The attacker achieves persistence by adding a crontab task to run a bash shell script to download a 2nd stage payload. The 2nd stage payload is a packed file containing the XMRIG cryptocurrency miner.
The attacker unpacks and runs XMRIG within the container. XMRIG persists in memory and connects to a miner pool to start crypto mining.
The attacker deletes the on-disk packed file so that the crypto mining activity is only observable in-memory.
Detecting the attack
In the attack above, fileless attack detection, running on the docker host, uncovers the compromise via in-memory analysis. It starts by identifying dynamically allocated code segments, then scanning each code segment for specific behaviors and indicators.
The first payload’s code segment contains shellcode with references to syscalls used for creating new tasks, getting process information and process control. Subset of detected syscalls include: fork, getpid, gettid and rt_sigaction.
The second payload’s code segment contains an injected executable consisting of a well-known crypto mining toolkit: XMRIG. Additionally, fileless attack detection identifies the active network connection to the crypto mining pool.

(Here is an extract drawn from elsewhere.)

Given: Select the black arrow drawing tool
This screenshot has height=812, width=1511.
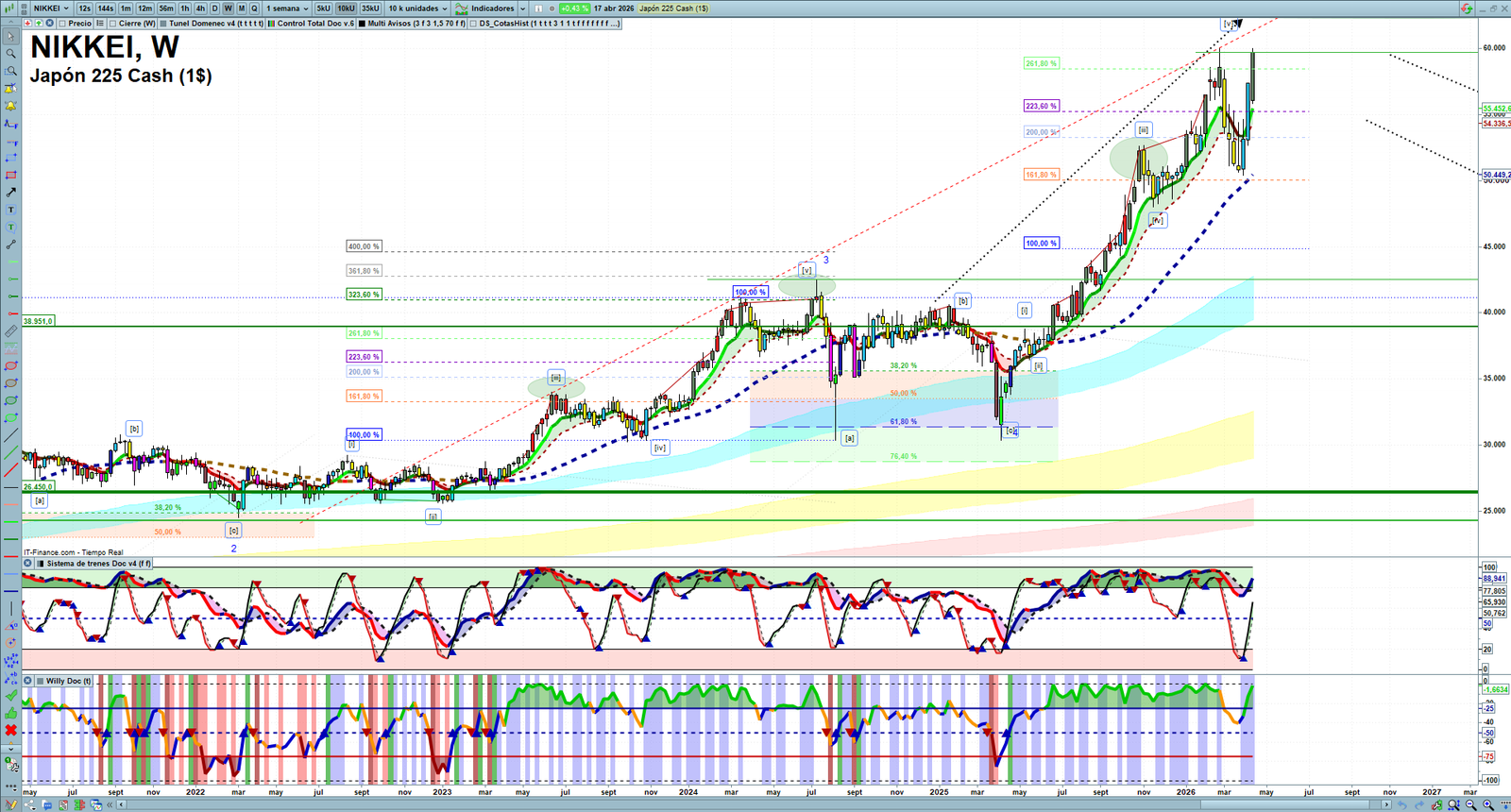Looking at the screenshot, I should point(10,193).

Fileless attack detection preview capabilities
For the preview program, fileless attack detection scans the memory of all processes for shellcode, malicious injected ELF executables, and well-known toolkits. Toolkits include crypto mining software such as the one mentioned above.
At the start of the preview program, we will emit alerts for well-known toolkits:
The alerts contain information to assist with triaging and correlation activities, which include process metadata:
Alert details also include the toolkit name, capabilities of the detected payload, and network endpoints.

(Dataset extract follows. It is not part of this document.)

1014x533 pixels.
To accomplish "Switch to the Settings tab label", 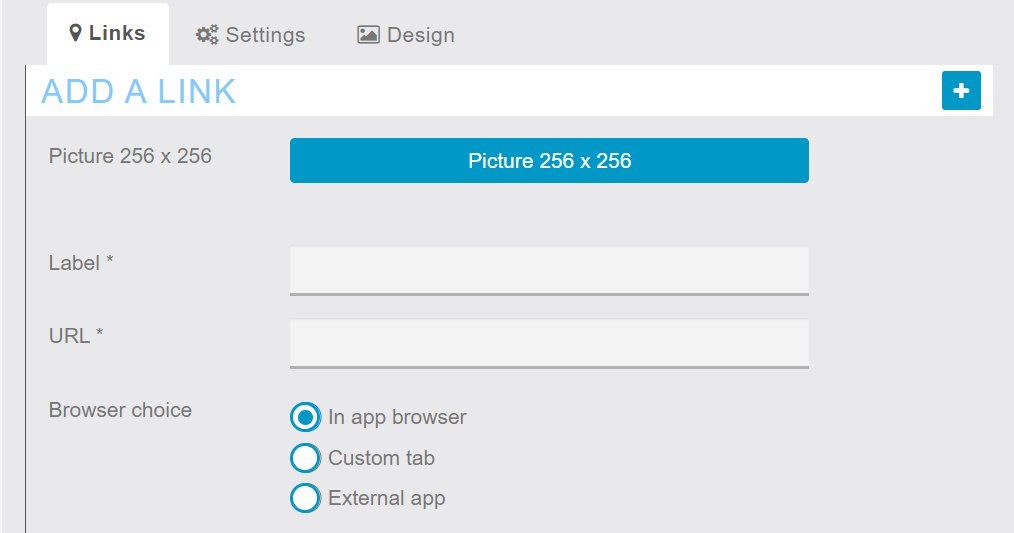I will [x=265, y=35].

We plan to add and refine alert capabilities over time. Additional alert types will be documented here.
Process memory scanning is non-invasive and does not affect the other processes on the system. Most scans run in less than five seconds. The privacy of your data is protected throughout this procedure as all memory analysis is performed on the host itself. Scan results contain only security-relevant metadata and details of suspicious payloads.

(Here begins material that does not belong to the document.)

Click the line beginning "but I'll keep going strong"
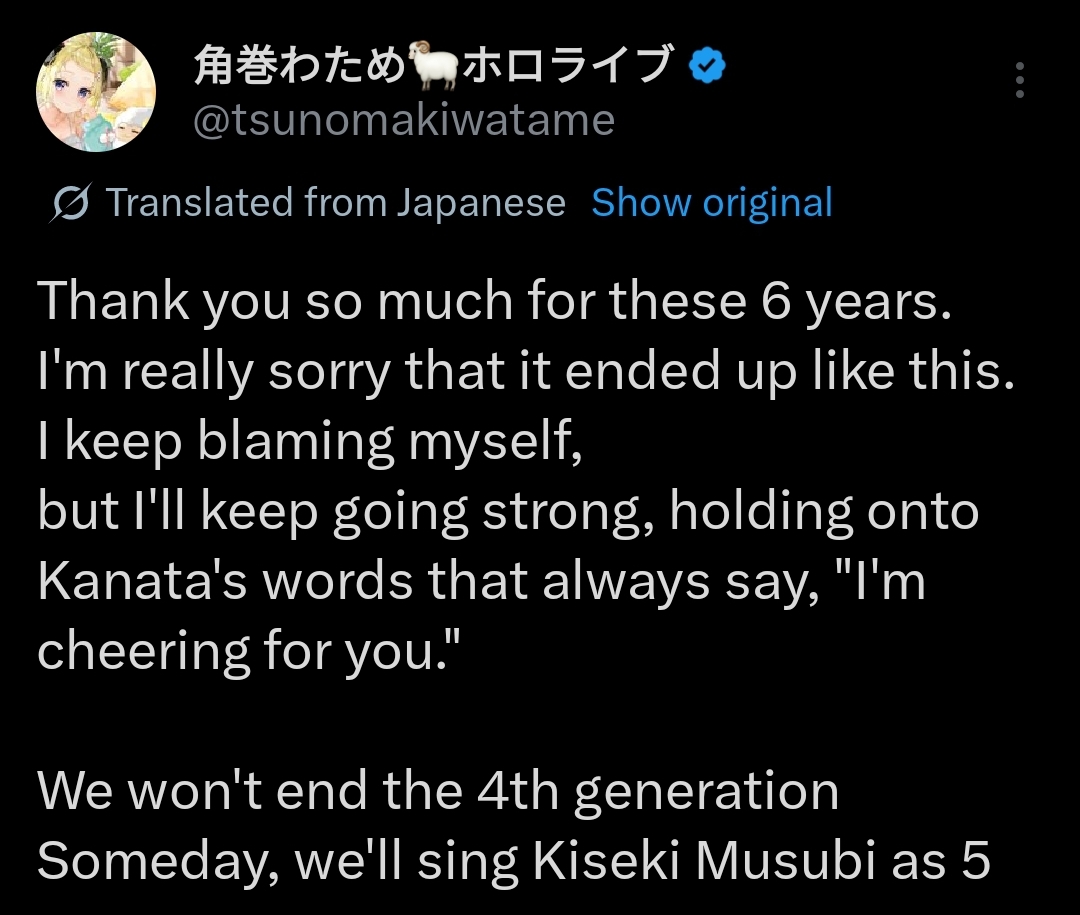Image resolution: width=1080 pixels, height=915 pixels. (508, 512)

We will be onboarding customer machines in phases to ensure the smoothest possible customer experience. Deployment begins on July 28th and completes by September 3rd. This capability is automatically deployed to your Linux machines as an extension to the Log Analytics Agent for Linux (also known as the OMS Agent). This agent supports the Linux OS distributions described in this document. Azure VMs and non-Azure machines must be enrolled in Standard or Standard Trial pricing tier to benefit from this detection capability.